Renting the car was as bizarre as the rest of the Miami experience. First, Kayak offered to rent us a full-size white van for the same price as an economy car. It would’ve been handy for a mass revenge kidnapping of the city elders, but I didn’t know where we’d start with that, so we got a compact instead. At Alamo, you snag your paperwork, head out into the car lot and pick up whatever car you want that’s parked in your category area. Hmmm. Stubby silver Ford. Mediocre white Chevy. Hold the phone: is that bright yellow, two-door sports car sitting under the “Compact” sign? Niiiiiice.
We got a NaviWhore, or, as she is more commonly known, a “navigation system with a melodious female flirty voice” who, before her battery expired, estimated three hours with no traffic from Miami out to Key West. (In my experience, if the NaviWhore doesn’t come included and pre-attached to the car, it’s going to be flaky, so just use your iPhone Google Maps app.) We got about halfway down – Marathon Key – in two and a half hours in moderate traffic and had dinner and drinks at The Island, a busy place recommended by a local. Full menu of all kinds of fresh fish, oysters and shellfish as well as those tropical drinks you’ll be looking for at non-Miami prices ($7-ish).

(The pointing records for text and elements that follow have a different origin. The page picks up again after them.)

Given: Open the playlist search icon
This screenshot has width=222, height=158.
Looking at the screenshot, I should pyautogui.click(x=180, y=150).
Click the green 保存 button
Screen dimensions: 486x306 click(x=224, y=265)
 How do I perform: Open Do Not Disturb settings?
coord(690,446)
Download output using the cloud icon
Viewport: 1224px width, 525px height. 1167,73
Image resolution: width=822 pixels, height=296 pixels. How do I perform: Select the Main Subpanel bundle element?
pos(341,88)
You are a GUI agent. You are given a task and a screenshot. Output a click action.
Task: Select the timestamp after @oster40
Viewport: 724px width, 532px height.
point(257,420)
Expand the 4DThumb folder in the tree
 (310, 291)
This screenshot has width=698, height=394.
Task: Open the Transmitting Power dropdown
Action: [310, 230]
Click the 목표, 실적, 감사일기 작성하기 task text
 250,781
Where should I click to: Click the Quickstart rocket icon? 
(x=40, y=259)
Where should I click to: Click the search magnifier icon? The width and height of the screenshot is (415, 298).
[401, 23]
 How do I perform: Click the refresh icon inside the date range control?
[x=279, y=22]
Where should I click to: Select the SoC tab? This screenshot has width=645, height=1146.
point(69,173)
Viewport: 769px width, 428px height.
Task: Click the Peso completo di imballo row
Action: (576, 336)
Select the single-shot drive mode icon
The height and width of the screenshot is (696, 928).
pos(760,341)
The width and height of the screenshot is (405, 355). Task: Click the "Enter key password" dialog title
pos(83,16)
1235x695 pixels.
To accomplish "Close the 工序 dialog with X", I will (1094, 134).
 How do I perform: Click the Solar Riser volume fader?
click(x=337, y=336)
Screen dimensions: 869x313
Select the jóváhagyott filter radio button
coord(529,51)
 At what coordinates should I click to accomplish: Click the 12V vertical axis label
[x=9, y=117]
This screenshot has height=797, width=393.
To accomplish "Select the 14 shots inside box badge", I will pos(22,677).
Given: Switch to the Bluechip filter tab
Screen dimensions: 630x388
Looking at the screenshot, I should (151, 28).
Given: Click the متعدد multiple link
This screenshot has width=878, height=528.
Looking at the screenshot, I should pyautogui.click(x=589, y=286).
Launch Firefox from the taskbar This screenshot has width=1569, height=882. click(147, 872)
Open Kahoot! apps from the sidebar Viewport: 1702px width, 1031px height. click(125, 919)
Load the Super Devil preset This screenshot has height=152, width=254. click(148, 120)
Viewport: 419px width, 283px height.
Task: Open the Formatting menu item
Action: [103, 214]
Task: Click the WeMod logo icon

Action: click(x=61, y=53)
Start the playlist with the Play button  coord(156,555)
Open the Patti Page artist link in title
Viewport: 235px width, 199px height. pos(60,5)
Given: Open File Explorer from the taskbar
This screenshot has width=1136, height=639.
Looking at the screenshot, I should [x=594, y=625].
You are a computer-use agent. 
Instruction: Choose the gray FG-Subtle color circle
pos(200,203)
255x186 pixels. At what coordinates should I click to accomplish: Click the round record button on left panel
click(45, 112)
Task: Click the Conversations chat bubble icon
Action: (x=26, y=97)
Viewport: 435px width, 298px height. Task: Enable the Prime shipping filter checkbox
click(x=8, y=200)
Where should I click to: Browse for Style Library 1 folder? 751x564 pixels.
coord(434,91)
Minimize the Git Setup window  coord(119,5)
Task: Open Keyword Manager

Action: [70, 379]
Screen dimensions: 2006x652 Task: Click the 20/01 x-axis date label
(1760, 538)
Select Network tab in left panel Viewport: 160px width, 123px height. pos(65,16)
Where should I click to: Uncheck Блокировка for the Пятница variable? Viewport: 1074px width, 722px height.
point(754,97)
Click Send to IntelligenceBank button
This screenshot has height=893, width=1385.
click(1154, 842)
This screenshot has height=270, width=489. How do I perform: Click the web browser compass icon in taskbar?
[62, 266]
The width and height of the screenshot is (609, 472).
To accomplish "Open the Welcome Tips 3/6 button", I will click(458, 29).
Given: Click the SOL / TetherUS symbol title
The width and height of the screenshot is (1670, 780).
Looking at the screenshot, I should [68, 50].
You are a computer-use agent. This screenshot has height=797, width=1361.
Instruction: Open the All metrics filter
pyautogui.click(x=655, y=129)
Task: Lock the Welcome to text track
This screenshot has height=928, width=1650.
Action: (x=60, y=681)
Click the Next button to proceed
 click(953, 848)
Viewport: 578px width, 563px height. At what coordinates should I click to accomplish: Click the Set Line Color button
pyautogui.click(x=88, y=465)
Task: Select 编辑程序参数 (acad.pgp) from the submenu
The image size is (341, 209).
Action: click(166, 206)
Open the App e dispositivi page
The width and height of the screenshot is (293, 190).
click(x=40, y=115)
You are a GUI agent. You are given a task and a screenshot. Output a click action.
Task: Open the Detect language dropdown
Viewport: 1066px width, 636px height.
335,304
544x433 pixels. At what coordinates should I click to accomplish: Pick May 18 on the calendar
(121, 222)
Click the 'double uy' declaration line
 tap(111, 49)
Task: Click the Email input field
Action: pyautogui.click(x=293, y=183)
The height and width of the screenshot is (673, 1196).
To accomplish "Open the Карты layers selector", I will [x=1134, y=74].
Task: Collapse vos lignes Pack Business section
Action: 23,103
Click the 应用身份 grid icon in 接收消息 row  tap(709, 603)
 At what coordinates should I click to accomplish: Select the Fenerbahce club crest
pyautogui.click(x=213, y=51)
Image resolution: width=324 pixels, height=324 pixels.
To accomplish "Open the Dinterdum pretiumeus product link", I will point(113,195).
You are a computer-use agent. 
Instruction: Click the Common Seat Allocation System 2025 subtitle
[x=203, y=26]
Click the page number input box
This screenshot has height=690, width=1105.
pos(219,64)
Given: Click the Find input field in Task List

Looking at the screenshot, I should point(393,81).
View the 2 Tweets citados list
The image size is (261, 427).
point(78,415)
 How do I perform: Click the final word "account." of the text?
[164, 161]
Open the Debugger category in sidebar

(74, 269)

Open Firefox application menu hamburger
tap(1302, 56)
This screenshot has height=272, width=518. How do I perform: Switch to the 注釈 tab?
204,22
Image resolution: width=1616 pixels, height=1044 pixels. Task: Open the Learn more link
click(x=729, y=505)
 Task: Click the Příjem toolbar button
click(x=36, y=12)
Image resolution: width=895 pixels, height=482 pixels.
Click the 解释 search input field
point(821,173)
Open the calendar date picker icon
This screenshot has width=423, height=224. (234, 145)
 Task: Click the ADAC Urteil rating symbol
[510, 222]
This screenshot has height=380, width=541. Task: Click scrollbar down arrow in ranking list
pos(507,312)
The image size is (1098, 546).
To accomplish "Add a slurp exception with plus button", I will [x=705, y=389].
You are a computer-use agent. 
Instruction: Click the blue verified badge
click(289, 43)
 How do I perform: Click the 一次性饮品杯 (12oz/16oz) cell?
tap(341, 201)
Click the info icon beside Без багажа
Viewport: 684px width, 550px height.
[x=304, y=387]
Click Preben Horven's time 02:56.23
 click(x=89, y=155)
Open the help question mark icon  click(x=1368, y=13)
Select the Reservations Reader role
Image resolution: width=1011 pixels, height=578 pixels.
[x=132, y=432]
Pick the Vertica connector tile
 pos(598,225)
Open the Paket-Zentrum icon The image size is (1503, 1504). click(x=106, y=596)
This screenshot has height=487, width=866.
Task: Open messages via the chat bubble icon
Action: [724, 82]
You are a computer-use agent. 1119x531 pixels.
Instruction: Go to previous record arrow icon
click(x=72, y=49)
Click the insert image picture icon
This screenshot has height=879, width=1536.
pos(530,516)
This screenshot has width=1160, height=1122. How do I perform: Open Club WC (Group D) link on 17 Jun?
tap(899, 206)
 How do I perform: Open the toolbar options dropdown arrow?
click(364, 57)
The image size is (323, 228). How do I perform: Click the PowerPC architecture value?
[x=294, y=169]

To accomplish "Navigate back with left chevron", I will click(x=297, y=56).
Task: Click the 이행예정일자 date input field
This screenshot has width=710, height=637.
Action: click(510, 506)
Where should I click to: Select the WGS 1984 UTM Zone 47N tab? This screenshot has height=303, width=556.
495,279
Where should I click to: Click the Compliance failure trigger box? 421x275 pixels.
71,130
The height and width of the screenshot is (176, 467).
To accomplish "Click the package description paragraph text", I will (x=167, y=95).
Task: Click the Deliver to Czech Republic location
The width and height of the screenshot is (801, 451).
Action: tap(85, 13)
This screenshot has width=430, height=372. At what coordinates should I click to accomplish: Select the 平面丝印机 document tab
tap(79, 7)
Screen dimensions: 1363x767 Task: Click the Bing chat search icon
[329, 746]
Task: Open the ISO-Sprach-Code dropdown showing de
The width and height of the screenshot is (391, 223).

I was startled to see fried dolphin on the menu and my Greenpeace hackles went haywire, but it turns out that that’s not your Seaworld buddy but a dolphin fish, which is something else entirely. (Or so they would have you believe.) We got a fish wrap (incredibly good) and fresh peel-and-eat shrimp (excellent) and settled in for the sunset which was predictably lovely, despite the obese, smoking Americans chatting with the pelicans in the foreground. (What is it with Americans? I think we should go back to the finishing school system. Everyone has to spend a year in Denmark and get some class before they’re let loose on the world.)
Conclusions?
- Don’t go to Miami.
- If you do go to Miami, get a car. There is no place worth walking and you need to be able to flee rapidly and efficiently the inevitable disappointment of most destinations.
- First choice in your car: the Keys. Don’t worry: you won’t miss anything while you’re gone because there wasn’t anything there to start with.
I am so glad you went to Miami because it has been entertaining to read. Esp since I am of the persuasion that views the whole of Florida as one of the last places where I would care to spend any of my time.
And as for the fat fux in the foreground of your sunset on the keys – Finishing school should be mandatory – we are on the verge of turning into a redneck nation. Its pathetic. But they do make it easy to spot your airport gate when returning home from traveling abroad – just look for the fat ones eating and sprawled out like beached walrus’ – that’s the flight back to the US.